LVM snapshot lockups on several servers since upgrading to Proxmox 2.3

HostVPS

New Member
Feb 6, 2013
18
0
1
Hi,

Since we upgraded our nodes to PVE-2.3 we cannot use LVM snapshot backups anymore on OpenVZ CT's, if we do the LVM sub-system just locks up, we lose all drive IO and are forced to reboot the node.

At first I thought this was an issue with the LSI RAID card drivers on two of our newer nodes, but then confirmed the driver had not changed between PVE-2.2 & 2.3 and over the last week I've been testing this issue on a couple of other nodes that are running on completely different hardware RAID cards, main boards and CPUs, even at zero load we still get an LVM lockup when using LVM snapshot backups on a OpenVZ CT.

All of these servers were one hundred percent stable before the upgrade from PVE-2.2 to PVE-2.3 and have performed hundreds of hours of LVM snapshot backups without a single problem. What has changed in PVE-2.3 that could be causing this new instability with LVM snapshots?

We are enjoying the new non-LVM based live backups for KVM VPS ( which is brilliant BTW! ) that Proxmox team introduced and will be supporting the teams work with some community support subscriptions for our nodes, but still need get this issue resolved as we now have no way of doing zero downtime backups on our OpenVZ CT's at the moment due to this issue.

Regards,

Bob
 
Last edited:
Sorry, I thought the details had changed enough to warrant a new thread as this fault is now affecting several different server configurations and not just an issue with LSI RAID cards drivers as I first thought.
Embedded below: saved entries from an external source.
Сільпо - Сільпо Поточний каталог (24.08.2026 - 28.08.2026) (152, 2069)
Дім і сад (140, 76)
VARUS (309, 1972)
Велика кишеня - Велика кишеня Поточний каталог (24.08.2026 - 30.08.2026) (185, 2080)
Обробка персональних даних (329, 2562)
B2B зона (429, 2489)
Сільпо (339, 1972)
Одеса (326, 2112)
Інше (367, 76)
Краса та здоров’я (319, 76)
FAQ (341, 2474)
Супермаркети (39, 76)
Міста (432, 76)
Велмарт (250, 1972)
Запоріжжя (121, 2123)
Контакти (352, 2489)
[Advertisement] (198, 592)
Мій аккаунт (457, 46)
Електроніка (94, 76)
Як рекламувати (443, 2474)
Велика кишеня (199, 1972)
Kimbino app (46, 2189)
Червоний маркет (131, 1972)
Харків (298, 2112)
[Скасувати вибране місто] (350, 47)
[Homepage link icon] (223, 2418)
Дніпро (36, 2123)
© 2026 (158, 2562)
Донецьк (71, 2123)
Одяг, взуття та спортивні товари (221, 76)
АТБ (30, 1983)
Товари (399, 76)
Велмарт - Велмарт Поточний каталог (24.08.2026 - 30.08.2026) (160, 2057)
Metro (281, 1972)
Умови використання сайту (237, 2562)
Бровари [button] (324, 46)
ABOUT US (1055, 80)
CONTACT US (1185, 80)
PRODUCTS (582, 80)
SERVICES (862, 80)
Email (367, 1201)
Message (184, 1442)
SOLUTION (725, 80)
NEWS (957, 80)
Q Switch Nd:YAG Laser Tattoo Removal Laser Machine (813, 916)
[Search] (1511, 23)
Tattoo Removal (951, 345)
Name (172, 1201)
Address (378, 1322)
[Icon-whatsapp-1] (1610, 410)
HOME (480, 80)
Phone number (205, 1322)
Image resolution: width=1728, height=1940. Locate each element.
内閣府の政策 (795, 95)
I have spent a lot of time over the last week trying to find more facts. The only change I can find is the new PVE version and now we are seeing this on several completely different hardware configs, I don't know where to go from here and was hoping you guys would have some more advise on how to resolve this issue.

Regards,

Bob
 
Hi Tom,

Thanks for your reply, but I don't think a remote support login to just one of our servers with the LVM problem is going to help as it's affecting several servers with completely different hardware configurations, the only common thing is the new PVE version.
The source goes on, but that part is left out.